[Word and element location data]
┏━━
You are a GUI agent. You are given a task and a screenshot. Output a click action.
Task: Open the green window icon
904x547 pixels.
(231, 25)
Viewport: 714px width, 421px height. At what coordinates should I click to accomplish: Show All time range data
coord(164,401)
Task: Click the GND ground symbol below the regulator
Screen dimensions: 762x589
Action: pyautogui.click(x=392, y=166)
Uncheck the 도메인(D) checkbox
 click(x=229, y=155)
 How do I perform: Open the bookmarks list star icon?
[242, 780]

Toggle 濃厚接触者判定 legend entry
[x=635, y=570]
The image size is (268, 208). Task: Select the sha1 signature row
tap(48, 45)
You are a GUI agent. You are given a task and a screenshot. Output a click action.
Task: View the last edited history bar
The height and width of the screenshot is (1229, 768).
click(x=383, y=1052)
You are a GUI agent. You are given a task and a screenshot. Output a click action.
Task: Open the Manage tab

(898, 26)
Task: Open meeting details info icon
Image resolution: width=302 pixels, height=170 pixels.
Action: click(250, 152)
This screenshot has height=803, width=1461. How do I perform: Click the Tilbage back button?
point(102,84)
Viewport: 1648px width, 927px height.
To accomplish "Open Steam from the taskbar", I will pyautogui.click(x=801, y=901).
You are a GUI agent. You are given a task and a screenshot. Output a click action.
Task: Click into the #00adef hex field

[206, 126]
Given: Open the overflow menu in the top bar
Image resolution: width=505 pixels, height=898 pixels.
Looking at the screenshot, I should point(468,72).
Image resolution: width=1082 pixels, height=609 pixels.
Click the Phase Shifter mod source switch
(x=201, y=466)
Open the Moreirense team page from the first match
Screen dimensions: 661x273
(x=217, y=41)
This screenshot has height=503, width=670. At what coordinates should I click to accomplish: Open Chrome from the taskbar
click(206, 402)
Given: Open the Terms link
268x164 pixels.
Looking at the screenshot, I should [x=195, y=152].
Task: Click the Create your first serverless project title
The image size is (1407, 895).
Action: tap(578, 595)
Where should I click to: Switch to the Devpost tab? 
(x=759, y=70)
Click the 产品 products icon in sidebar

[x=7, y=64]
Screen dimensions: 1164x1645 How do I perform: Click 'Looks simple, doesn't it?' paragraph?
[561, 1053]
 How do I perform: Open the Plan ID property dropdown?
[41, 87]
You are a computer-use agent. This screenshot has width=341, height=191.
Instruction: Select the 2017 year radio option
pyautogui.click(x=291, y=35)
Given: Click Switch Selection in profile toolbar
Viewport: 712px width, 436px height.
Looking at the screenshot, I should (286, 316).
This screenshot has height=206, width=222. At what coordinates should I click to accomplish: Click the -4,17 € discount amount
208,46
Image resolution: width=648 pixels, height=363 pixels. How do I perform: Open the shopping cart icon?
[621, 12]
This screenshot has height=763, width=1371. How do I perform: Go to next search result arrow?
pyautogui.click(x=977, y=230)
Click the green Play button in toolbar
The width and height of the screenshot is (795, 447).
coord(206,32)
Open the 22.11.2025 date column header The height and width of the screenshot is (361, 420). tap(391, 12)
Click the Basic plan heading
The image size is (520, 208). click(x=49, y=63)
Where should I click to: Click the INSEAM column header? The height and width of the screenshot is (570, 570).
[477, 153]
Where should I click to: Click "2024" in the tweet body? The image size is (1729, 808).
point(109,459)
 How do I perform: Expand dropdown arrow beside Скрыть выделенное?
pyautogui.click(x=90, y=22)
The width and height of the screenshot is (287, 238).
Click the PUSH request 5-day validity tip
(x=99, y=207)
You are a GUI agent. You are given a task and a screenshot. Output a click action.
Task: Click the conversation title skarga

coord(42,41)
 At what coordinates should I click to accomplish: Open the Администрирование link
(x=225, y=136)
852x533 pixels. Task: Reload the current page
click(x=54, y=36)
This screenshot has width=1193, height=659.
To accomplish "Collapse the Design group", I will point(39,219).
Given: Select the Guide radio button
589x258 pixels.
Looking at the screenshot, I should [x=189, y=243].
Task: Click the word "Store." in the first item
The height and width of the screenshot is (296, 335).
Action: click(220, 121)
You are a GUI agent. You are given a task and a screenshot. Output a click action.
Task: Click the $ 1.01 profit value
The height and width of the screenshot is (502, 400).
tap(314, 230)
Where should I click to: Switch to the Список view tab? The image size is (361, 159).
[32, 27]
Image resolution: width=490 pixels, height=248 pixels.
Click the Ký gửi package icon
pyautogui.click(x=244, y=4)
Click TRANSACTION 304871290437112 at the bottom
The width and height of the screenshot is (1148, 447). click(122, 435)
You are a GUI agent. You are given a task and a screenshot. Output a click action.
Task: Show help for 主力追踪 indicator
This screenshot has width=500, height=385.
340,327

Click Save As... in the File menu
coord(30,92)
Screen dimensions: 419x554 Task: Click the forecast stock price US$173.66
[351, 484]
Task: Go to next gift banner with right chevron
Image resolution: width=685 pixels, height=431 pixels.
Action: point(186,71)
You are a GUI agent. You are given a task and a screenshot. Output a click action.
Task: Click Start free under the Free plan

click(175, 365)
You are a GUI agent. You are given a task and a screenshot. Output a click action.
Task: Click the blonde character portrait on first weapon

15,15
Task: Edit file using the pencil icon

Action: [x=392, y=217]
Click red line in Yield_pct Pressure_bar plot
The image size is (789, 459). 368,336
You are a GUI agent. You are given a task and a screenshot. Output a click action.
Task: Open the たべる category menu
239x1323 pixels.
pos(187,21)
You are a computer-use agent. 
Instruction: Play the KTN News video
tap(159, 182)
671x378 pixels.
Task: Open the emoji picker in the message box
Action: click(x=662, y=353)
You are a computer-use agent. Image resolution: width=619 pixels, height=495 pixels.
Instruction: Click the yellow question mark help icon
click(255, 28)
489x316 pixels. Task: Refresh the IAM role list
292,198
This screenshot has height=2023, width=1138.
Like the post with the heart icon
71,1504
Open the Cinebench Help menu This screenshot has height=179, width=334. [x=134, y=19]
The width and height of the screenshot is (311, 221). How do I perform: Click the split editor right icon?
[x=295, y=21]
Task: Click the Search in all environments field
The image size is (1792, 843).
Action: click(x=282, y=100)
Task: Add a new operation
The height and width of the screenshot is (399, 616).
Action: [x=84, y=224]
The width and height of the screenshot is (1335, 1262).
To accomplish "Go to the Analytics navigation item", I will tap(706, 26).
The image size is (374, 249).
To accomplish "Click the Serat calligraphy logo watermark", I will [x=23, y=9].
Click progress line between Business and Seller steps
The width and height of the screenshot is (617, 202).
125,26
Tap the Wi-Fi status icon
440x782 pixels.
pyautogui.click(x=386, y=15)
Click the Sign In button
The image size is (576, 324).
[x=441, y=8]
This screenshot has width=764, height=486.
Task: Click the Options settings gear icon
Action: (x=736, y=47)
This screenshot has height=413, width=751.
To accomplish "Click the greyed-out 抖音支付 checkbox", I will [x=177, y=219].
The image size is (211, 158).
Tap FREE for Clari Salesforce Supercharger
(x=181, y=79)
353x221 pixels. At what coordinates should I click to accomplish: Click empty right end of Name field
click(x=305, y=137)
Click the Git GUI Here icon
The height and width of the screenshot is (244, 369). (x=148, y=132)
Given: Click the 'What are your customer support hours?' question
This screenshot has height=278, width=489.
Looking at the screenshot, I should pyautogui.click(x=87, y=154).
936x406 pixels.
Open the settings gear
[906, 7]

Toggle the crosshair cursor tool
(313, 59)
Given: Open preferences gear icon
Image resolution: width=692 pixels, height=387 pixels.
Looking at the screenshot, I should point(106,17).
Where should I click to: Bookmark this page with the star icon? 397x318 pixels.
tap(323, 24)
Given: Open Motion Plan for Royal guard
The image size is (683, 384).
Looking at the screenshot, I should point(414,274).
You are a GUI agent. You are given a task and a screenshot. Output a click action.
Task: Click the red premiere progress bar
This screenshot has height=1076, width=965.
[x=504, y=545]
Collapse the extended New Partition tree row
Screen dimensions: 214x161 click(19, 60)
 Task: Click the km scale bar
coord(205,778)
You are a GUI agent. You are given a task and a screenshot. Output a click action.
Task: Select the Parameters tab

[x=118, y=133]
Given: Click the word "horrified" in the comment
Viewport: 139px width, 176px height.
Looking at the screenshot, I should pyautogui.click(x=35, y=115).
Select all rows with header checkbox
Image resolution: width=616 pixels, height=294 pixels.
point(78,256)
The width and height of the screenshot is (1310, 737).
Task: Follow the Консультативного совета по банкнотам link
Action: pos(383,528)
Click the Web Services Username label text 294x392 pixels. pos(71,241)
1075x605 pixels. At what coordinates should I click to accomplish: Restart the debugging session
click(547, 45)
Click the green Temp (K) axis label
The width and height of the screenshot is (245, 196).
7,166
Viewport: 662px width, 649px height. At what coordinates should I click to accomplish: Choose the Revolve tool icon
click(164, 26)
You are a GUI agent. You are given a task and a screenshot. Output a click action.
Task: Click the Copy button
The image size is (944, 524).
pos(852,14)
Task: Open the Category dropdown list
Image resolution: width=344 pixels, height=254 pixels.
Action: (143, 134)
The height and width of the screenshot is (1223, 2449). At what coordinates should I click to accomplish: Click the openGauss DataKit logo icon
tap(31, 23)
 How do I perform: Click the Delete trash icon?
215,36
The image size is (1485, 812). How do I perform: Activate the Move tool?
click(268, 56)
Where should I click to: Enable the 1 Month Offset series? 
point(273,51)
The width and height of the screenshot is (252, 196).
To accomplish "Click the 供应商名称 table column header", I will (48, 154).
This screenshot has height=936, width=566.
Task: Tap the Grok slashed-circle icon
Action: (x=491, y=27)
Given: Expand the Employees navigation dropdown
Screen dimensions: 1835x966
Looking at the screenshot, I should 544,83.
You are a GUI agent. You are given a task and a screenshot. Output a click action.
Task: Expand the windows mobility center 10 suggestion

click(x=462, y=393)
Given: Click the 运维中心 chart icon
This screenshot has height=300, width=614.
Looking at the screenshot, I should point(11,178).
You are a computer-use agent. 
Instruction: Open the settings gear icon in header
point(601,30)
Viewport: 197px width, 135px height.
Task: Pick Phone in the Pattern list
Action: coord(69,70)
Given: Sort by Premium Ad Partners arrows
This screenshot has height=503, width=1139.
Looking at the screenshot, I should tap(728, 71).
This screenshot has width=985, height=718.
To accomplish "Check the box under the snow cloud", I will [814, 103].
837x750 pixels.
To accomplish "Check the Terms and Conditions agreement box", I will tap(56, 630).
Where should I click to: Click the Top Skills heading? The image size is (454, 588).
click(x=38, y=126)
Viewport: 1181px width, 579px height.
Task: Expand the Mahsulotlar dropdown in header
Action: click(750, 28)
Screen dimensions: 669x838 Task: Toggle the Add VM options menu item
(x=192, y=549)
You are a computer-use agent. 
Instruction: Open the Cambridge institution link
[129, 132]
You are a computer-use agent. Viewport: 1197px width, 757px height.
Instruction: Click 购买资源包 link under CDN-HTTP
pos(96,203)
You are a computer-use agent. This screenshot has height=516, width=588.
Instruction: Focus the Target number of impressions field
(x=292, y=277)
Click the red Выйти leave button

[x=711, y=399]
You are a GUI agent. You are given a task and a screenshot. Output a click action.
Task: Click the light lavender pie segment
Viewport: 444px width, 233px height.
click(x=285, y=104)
┗━━
**Set task:**
Reproduce, without changes, the lines of the entries above from the line containing "Image resolution: width=490" through the line containing "Action: click(x=282, y=100)", including both of those lines.

**Output of the exercise:**
Image resolution: width=490 pixels, height=248 pixels.
Click the Ký gửi package icon
pyautogui.click(x=244, y=4)
Click TRANSACTION 304871290437112 at the bottom
The width and height of the screenshot is (1148, 447). click(122, 435)
You are a GUI agent. You are given a task and a screenshot. Output a click action.
Task: Show help for 主力追踪 indicator
This screenshot has width=500, height=385.
340,327

Click Save As... in the File menu
coord(30,92)
Screen dimensions: 419x554 Task: Click the forecast stock price US$173.66
[351, 484]
Task: Go to next gift banner with right chevron
Image resolution: width=685 pixels, height=431 pixels.
Action: point(186,71)
You are a GUI agent. You are given a task and a screenshot. Output a click action.
Task: Click Start free under the Free plan

click(175, 365)
You are a GUI agent. You are given a task and a screenshot. Output a click action.
Task: Click the blonde character portrait on first weapon

15,15
Task: Edit file using the pencil icon

Action: [x=392, y=217]
Click red line in Yield_pct Pressure_bar plot
The image size is (789, 459). 368,336
You are a GUI agent. You are given a task and a screenshot. Output a click action.
Task: Open the たべる category menu
239x1323 pixels.
pos(187,21)
You are a computer-use agent. 
Instruction: Play the KTN News video
tap(159, 182)
671x378 pixels.
Task: Open the emoji picker in the message box
Action: click(x=662, y=353)
You are a computer-use agent. Image resolution: width=619 pixels, height=495 pixels.
Instruction: Click the yellow question mark help icon
click(255, 28)
489x316 pixels. Task: Refresh the IAM role list
292,198
This screenshot has height=2023, width=1138.
Like the post with the heart icon
71,1504
Open the Cinebench Help menu This screenshot has height=179, width=334. [x=134, y=19]
The width and height of the screenshot is (311, 221). How do I perform: Click the split editor right icon?
[x=295, y=21]
Task: Click the Search in all environments field
The image size is (1792, 843).
Action: click(x=282, y=100)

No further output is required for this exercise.